Лисбет не сводила с нее глаз все время, как Дина убирала кухню с своим обычным спокойствием, и сказала наконец:

– Как хорошо умеете вы приводить в порядок. Я не скучала бы, если б вы были моей дочерью, ибо вы не тратили бы трудовых денег сыновей на щегольство и другой вздор. Вы не похожи на девушек, которые живут в нашей стороне. Я думаю, люди, живущие в Снофильде, вовсе не похожи на здешних.

– Многие из них ведут совершенно другую жизнь, – сказала Дина. – Они занимаются другими вещами… кто на фабрике, кто в рудах, в окружных деревнях. Но сердце человеческое одно и то же всюду, и там вы найдете детей этого мира и детей духовного мира – так же, как и всюду. Но у нас там методистов гораздо больше, нежели в ваших местах.

– Ну, я не знала, что методистки похожи на вас, потому что у нас тут есть жена Билля Маскри, которая, говорят, большая методистка, а на нее вовсе неприятно смотреть. Я уж лучше посмотрю на жабу. И право, я была бы рада, если б вы остались ночевать здесь, ибо мне было бы приятно увидеть вас в доме утром. Но может, вас будут ждать там, у мистера Пойзера.

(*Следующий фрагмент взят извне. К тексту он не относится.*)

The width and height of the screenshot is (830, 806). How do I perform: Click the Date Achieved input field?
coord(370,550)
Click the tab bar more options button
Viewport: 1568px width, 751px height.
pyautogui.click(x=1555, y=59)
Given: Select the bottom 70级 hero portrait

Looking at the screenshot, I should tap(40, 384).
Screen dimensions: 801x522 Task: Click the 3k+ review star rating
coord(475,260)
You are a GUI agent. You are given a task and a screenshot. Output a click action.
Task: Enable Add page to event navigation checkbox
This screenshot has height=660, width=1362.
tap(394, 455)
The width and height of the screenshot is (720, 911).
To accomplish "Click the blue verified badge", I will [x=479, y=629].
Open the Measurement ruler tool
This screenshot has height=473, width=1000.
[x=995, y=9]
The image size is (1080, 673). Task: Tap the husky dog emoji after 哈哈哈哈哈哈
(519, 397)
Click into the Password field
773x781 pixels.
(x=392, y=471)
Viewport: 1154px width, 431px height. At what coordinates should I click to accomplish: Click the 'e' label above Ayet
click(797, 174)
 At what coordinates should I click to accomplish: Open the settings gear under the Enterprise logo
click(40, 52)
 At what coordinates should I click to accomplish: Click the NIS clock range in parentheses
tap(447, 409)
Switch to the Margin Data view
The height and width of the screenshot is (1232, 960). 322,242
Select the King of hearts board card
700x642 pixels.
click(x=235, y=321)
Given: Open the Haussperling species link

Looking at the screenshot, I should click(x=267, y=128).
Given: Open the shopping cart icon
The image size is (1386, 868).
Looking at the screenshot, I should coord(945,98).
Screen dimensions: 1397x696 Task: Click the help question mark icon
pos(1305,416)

– Нет, – сказала Дина, – там не будут ждать меня, и я сама охотно останусь у вас, если вы позволите.

– Это прекрасно! У нас места довольно. Я положу свою постель в небольшой комнате над заднею кухней, а вы можете лечь возле меня. Я буду очень рада, что вы останетесь со мною и что я могу говорить с вами ночью… мне очень нравится, как вы говорите. Ваш разговор напоминает мне ласточек, которые жили у нас прошлый год под кровлей, когда они, бывало, начинали петь тихо и нежно утром. Э-эх! а мой старик так любил этих птичек! И Адам также… Но нынешний год они не возвратились на свое место. Может, они тоже умерли.

– Вот, – сказала Дина, – теперь кухня в порядке. А теперь, дорогая матушка – ведь я ваша дочь сегодня вечером, вы знаете, – мне было бы приятно, если б вы вымыли ваше лицо и надели чистый чепчик. Помните ли вы, что сделал Давид, когда Бог отнял у него сына? Пока сын был жив, он постился и молил Бога пощадить его, ничего не ел и не пил, а всю ночь лежал на земле, воссылая к Богу горячие мольбы о сыне. Когда же он узнал, что сын умер, то встал с земли, умылся и помазался, переменил платье, ел и пил; и когда спросили его, каким образом казалось, что он перестал тосковать, тогда как сын умер, то он отвечал: «До тех пор пока сын был жив, я постился и плакал; ибо я говорил: кто может сказать мне, будет ли Бог милостив ко мне и оставит ли сына в живых? Но теперь, когда он умер, зачем стану я поститься? разве я могу возвратить его? Я пойду к нему, но он не возвратится ко мне».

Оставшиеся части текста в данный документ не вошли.